CHRISTOPHER SMITH | THE TIMES Members of the Indiana Federation for
Immigration Reform and Enforcement and the Chicago Minuteman Project tangle
with counterprotesters Saturday morning outside Bank Calumet in Munster.
Federation and Minuteman members were protesting the bank offering home
loans to undocumented immigrants. A fight broke out between several members
of each group, prompting police to separate the two groups of marchers.

Immigration protest erupts in fisticuffs

PROTEST: Slurs, hot tempers highlight countering demonstrations at Bank
Calumet



MUNSTER I Blaring car horns, racist slurs and angry fisticuffs punctuated a
volatile encounter of protesters and counter-protesters Saturday morning
outside Bank Calumet.

"God bless America! Stay out of our business!" yelled members of the locally
based Indiana Federation for Immigration Reform and Enforcement.

"Go home (expletive) Nazi racists!" yelled members of an opposing group of
circling counterprotesters.

The federation, a public interest organization advocating what it calls
immigration policies with an impact, demonstrated against bank loans for
undocumented aliens, echoing six similar previous local protests.

Several members of the Chicago Minuteman Project joined the federation,
hoisting protest signs to passing motorists and exchanging verbal jabs with
visibly angry counterprotesters.

"We're not racists, we're LEGAL Americans," Minuteman members yelled under
American flags whipping in a fierce wind. "Those people are Communists."

The counterprotesters -- some from the Progressive Labor Party of Chicago,
others from Purdue University Calumet or there on their own -- chanted in
bilingual defiance: "¡Obreros unidos jamas seran vencidos!" or, "Workers
united will never be defeated!"

Susana Findley, a Gary native whose parents were born in Mexico, said
illegal immigrant workers arrived here for the same reason federation
members' ancestors arrived: To find work and a better life.

"But those racist immigrants forget about that," said Findley, nodding
toward the federation's camp.

Several counterprotesters arrived earlier than the scheduled 10 a.m.
federation protest, setting up shop at the corner of Calumet Avenue and
Ridge Road.

When 63-year-old Chicago Minuteman member Rick Biesada arrived and pulled
out his protest sign, he claimed that two counterprotesters yanked it from
him. When he yanked it back, the men assaulted him, knocking him to the
ground, he said.

The Lindenhurst, Ill., resident was treated by paramedics at the scene for a
gash over his eye and dizziness, spending a few minutes inside an ambulance
before returning to the protest.

"I wished he fell to the ground harder," Findley said.
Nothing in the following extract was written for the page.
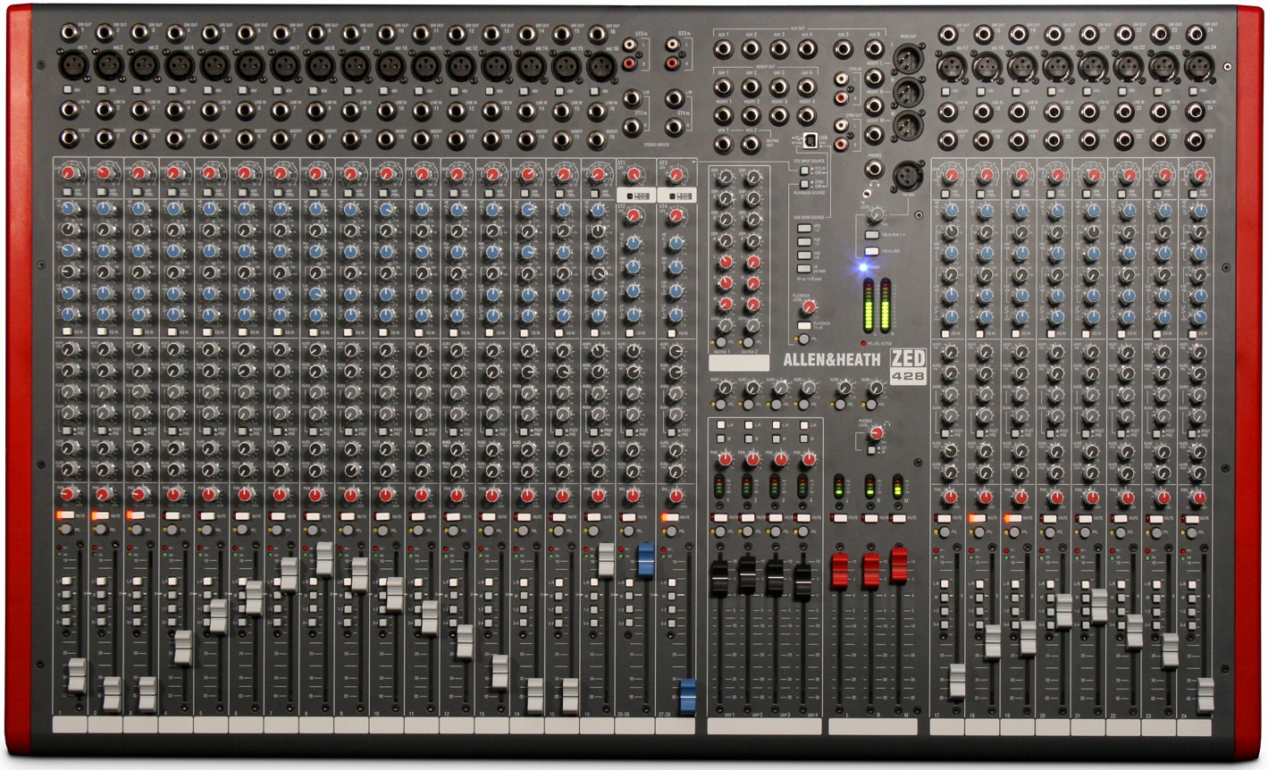
Task: Turn the TB Level talkback knob
Action: coord(876,214)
Munster police Sgt. Nick Hudak, one of several officers showing up to stand
between the opposing groups, said no arrests were made and no other injuries
occurred.

Protesters on both sides said the escalating debate over U.S. House Bill
4437, the so-called Border Security bill, may have inflamed the controversy
of offering bank loans to illegal aliens.
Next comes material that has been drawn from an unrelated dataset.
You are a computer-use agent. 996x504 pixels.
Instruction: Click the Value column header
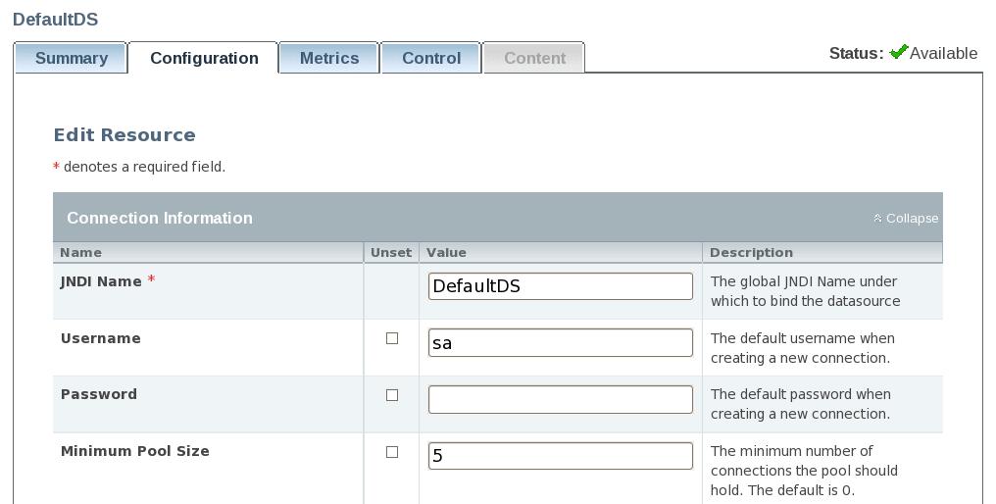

The bill, which would strengthen enforcement of existing immigration laws
and enhance border security, has already passed the House and could be voted
on by the Senate as early as this week.

Federation co-founder and Valparaiso resident Cheree Calabro, while passing
out fliers to motorists, said similar demonstrations at Bank Calumet had no
such problems with counterprotesters.

"I think they're feeling more emboldened with all the national protests
(supporting illegal immigration)," said Calabro, whose group is the Indiana
chapter of the national Minuteman Project.